Maize is considered one of the most susceptible crops to mycotoxins worldwide. Compared to other mycotoxins, the greatest attention has been paid to aflatoxins, due to their potential carcinogenicity and due to significant and longstanding problems they can cause in humans and animals. A. flavus and A. parasiticus produce aflatoxins in many economically significant crops in both fields and storages. Because of the potential aflatoxin contamination of maize grain, the toxigenic potential of A. flavus and A. parasiticus isolates, originating from Serbia, was tested in the present study. Furthermore, various applied methods for detection of these mycotoxins were compared in the study. Cultural, serological and analytical methods for the detection of mycotoxins were compared in the course of the experiment by the direct extraction of aflatoxins from the nutrient medium. The cultural methods for the detection of aflatoxin production were applied to 20 isolates of A. flavus (MRIZP Af18-20) and A. parasiticus (MRIZP Ap1-17). These methods are based on the yellow pigment formation in mycelia and nutrition media, occurrence of fluorescence on PDA (potato dextrose agar), agar containing β-cyclodextrine (CD-PDA), as well as on the red pigment formation after adding ammonium hydroxide to the existing medium.

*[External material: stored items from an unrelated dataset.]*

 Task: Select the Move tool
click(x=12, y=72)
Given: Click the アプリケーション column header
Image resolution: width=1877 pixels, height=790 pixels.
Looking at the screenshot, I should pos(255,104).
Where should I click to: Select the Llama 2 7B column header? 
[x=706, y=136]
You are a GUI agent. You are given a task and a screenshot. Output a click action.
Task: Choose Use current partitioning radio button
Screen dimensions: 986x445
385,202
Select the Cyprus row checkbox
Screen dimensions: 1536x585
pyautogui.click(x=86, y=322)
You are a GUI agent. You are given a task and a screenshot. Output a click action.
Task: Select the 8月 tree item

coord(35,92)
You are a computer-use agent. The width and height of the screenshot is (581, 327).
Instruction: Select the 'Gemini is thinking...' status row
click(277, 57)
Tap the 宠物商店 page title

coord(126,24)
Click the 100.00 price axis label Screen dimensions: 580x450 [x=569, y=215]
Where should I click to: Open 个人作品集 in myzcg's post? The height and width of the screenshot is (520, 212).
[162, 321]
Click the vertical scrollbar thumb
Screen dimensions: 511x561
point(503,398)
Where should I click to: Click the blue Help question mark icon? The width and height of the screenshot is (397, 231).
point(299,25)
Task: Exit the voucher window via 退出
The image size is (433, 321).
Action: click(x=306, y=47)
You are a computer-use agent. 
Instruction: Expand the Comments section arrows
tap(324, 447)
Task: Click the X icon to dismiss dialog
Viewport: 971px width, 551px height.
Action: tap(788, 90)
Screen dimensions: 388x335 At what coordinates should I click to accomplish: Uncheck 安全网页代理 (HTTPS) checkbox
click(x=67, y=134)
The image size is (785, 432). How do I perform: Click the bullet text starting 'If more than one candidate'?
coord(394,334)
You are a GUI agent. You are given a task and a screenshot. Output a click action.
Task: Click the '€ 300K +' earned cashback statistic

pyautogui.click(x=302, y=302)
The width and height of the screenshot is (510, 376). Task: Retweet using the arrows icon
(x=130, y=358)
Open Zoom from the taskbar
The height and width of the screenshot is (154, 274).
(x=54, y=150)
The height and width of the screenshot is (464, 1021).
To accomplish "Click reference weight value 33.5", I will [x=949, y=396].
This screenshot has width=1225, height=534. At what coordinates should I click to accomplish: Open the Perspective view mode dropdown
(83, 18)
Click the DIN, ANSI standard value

The ELISA was used to check quantitative and qualitative analyses of total aflatoxins (B1, B2, G1, G2) while the HPLC method was applied to establish ability of isolates to synthesize aflatoxins B1, B2, G1, G2. The yellow pigment formation, fluorescence and colony color changes of isolates into red, as a proof of toxigenicity of isolates, were confirmed in all cases by ELISA. A high potential of total aflatoxin production was determined in the majority of observed isolates. The ability of A. parasiticus isolates to synthesize aflatoxins G1 and G2 was confirmed by the HPLC method. This was essential for a better understanding of the key role of the suitability of cultural methods for preliminary evaluation of a large number of isolates. Our goal was to employ rapid biochemical approaches to prevent aflatoxin contamination of crops, and to reduce human and animal exposure to foodborne mycotoxins.